Most of us, at some point in time, develop a curiosity about our heritage. We like to look at our family tree. Usually we find a mixture of good news and bad news. My family tree, for example, has on it preachers, A Royal Canadian Policeman, a local deputy sheriff, and a judge; but also a town drunk who never overcame his obsession with and addiction to drinking. On the one hand, awareness of our heritage is nothing more than knowledge – it doesn’t change us or impact us. On the other hand, it can motivate us and also give us an understanding of the context of our lives. So it’s interesting that Matthew begins his Gospel with Jesus’ lineage, by sharing Jesus’ lengthy genealogy.
It’s not the most exciting way to begin a biography. Reading these names feels almost like reading a page in the telephone book – there may be some good people in the list, but most, if not all of them, mean nothing to us. This is probably one of the most ignored and least read passages of the New Testament. Did you ever memorize it in Sunday School or Bible School? Did you ever hear it as part of the yearly Christmas program? As Dr. David Bast of Words of Hope once pointed out, this genealogy is like our appendix – we know it’s there, we think we believe it’s necessary, but we’re not sure why. We’re not certain what it’s good for. But Matthew shares Jesus’ genealogy to give us a context for Jesus’ life and in doing so gives us a context for our lives as well.

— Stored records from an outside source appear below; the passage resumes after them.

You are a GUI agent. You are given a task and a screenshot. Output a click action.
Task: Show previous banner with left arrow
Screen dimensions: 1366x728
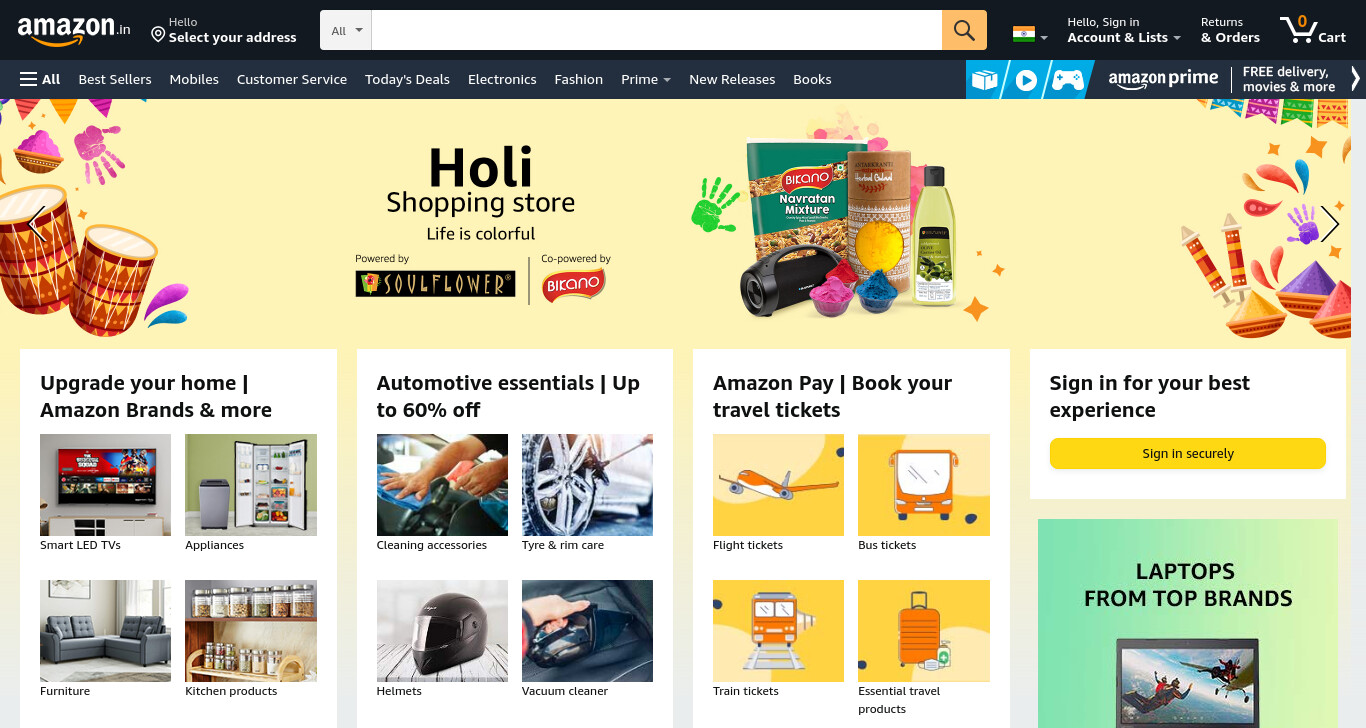(37, 224)
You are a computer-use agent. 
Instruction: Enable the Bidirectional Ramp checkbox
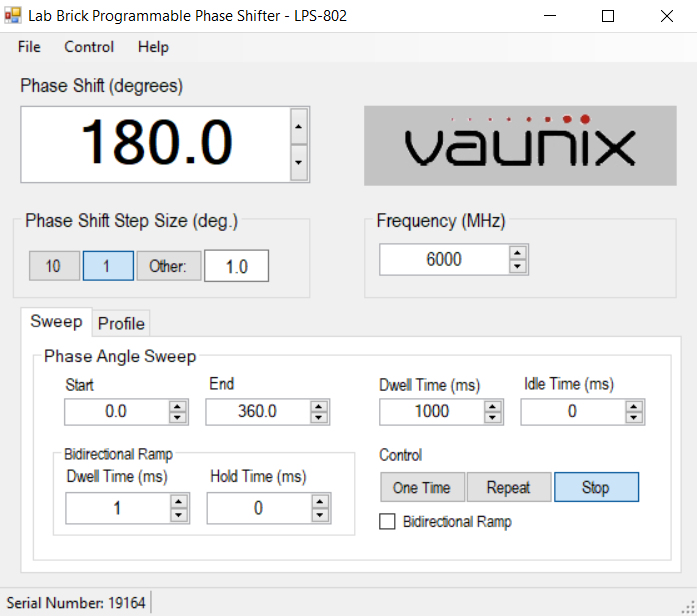[x=388, y=521]
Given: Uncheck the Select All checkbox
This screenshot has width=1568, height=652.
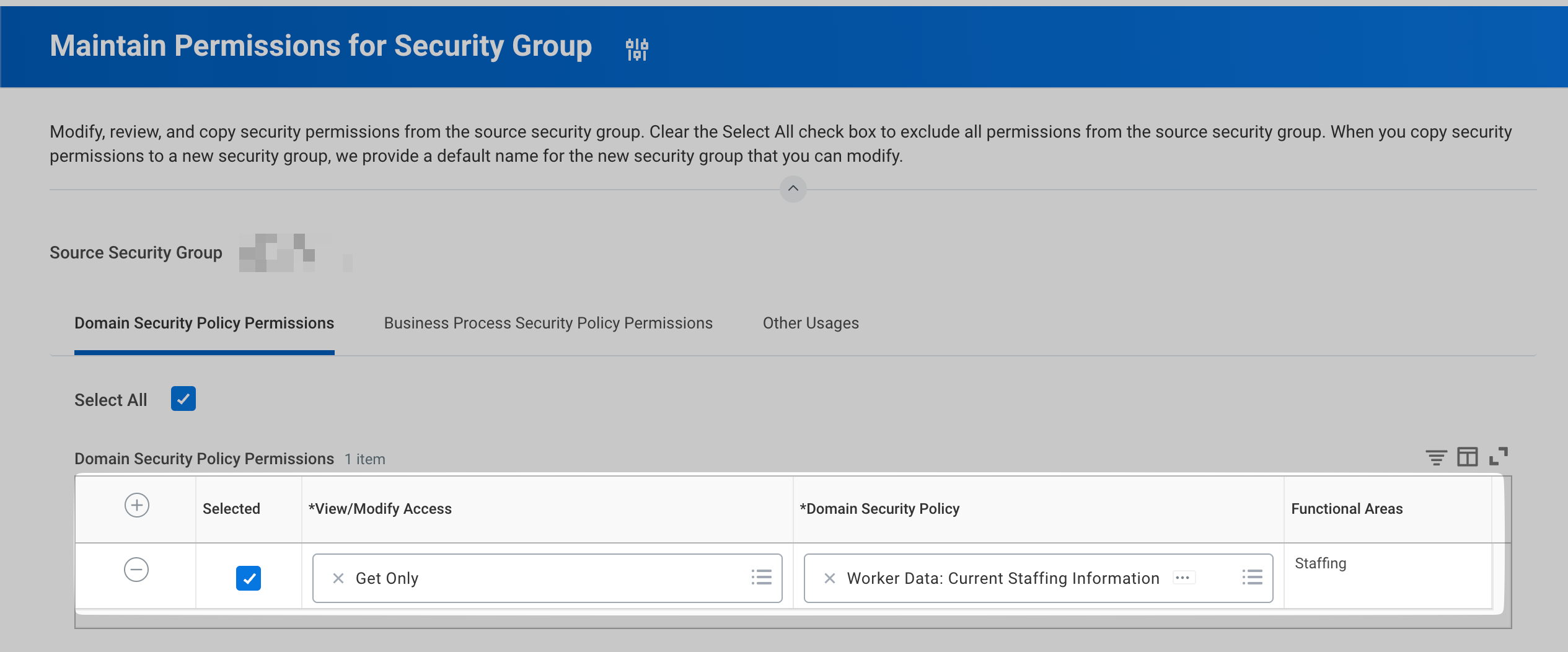Looking at the screenshot, I should click(183, 399).
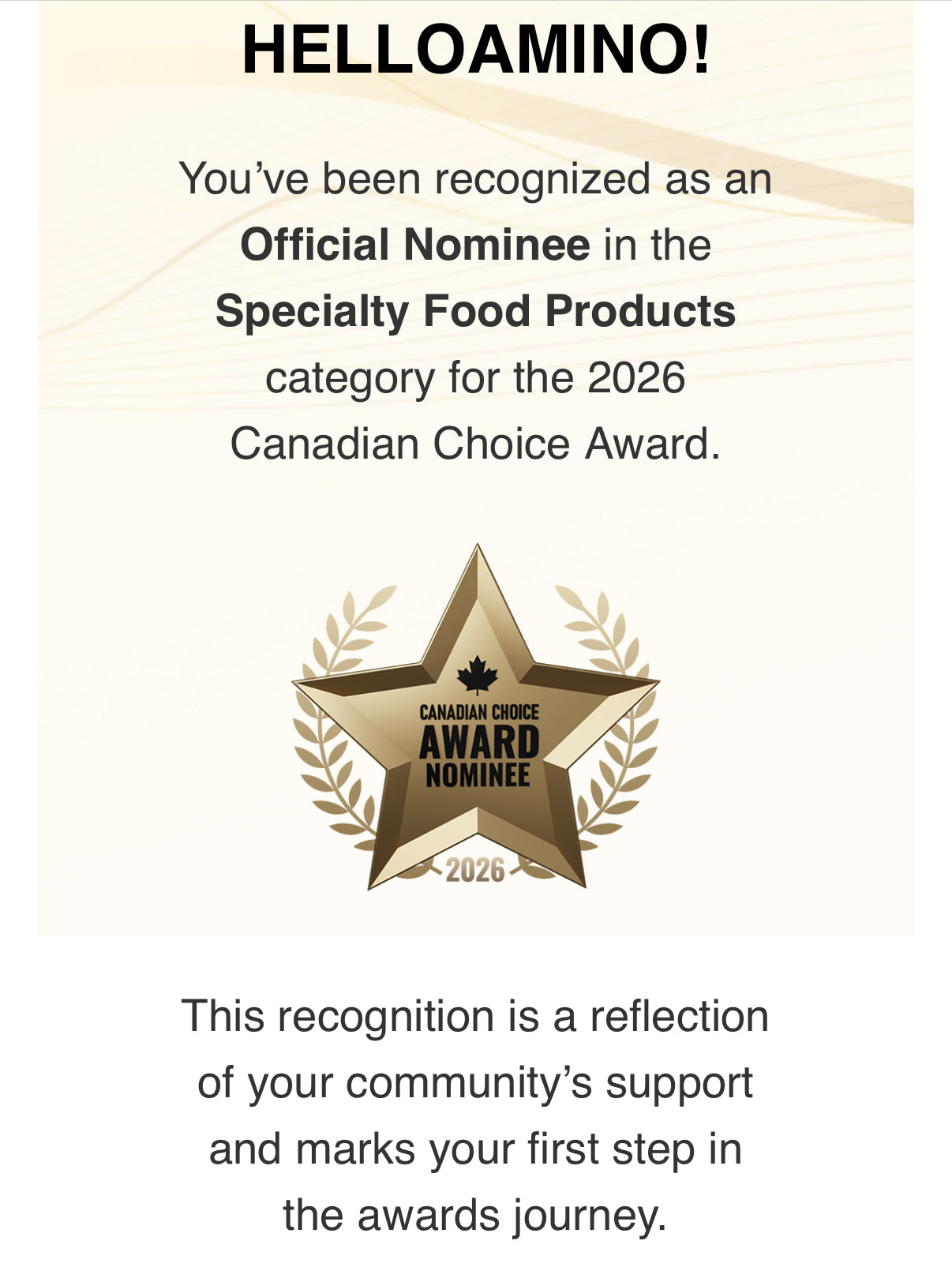The width and height of the screenshot is (952, 1282).
Task: Click the "category for the 2026" line
Action: pos(475,377)
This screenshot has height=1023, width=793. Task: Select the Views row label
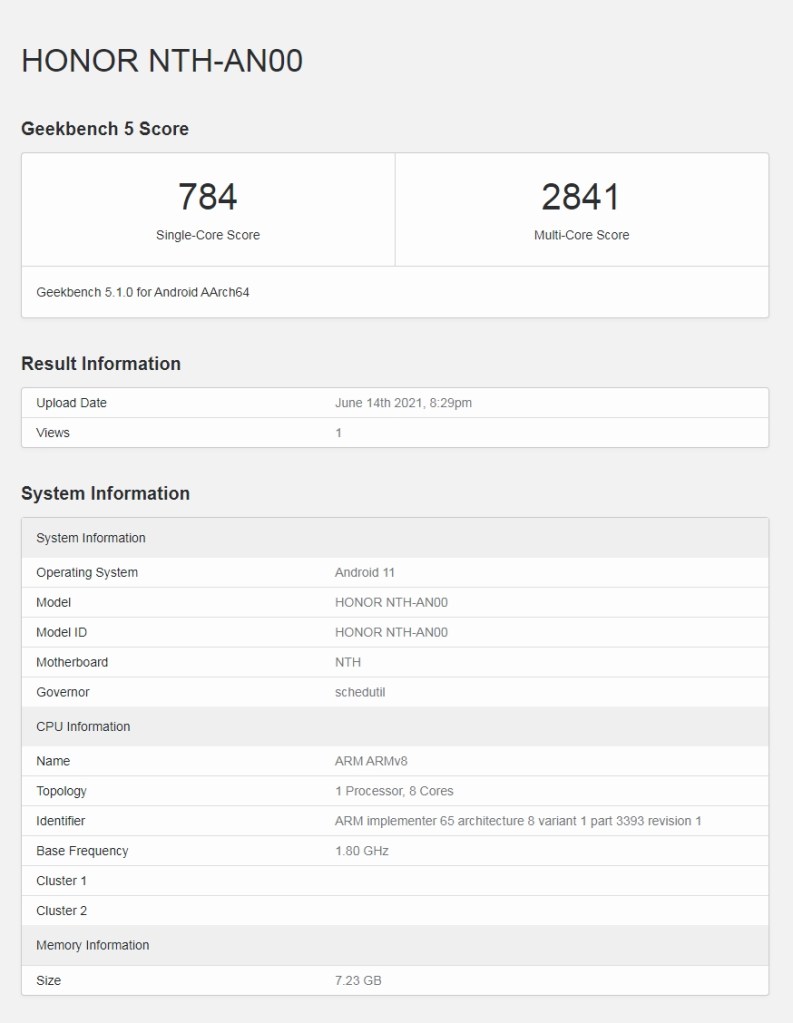(53, 433)
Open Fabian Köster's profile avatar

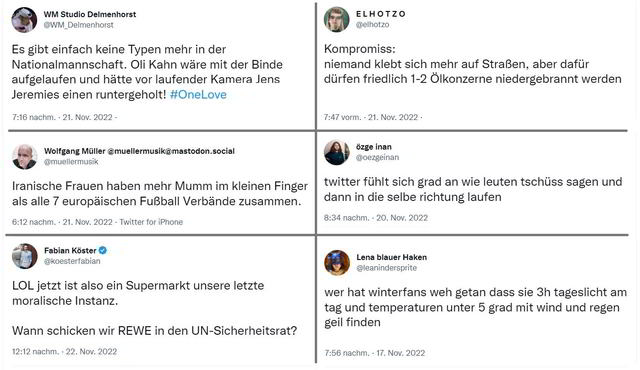point(24,256)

First of all, the genealogy in Matthew demonstrates that Jesus’ life is ROOTED IN DIVINE HISTORY. God has revealed Himself to every generation. He is a generational God. His truths and character are unfolded from one generation to the next. THROUGH SUCCESSIVE GENERATIONS GOD HAS FAITHFULLY PROVIDED PEOPLE FOR HIMSELF. From Abraham to David to Jesus, and all generations along the way, God worked. Perhaps that’s why Matthew made a special point of counting the generations (1:17): “Thus there were fourteen generations in all from Abraham to David, fourteen from David to the exile to Babylon, and fourteen from the exile to the Christ;” forty-two generations from Abraham to Christ – although there were in reality more than that. Matthew skips names and repeats others to stress his intended symbolism. In the Hebrew system each digit had an alphabetical equivalent – 14 was the number of David’s name. In this way Matthew could stress that the entire history of the generations was part of the flow through the line of David. The point is for nearly 2,000 years, generation after generation, God’s people waited and God acted. Through times of blessing and testing, through good kings and evil kings, through days of glory under Solomon and days of exile – God continued faithfully. He never quit moving and acting, always staying steady and on course. God never wavered, never faltered so that, according to Paul, “When the time had fully come, God sent forth his Son…”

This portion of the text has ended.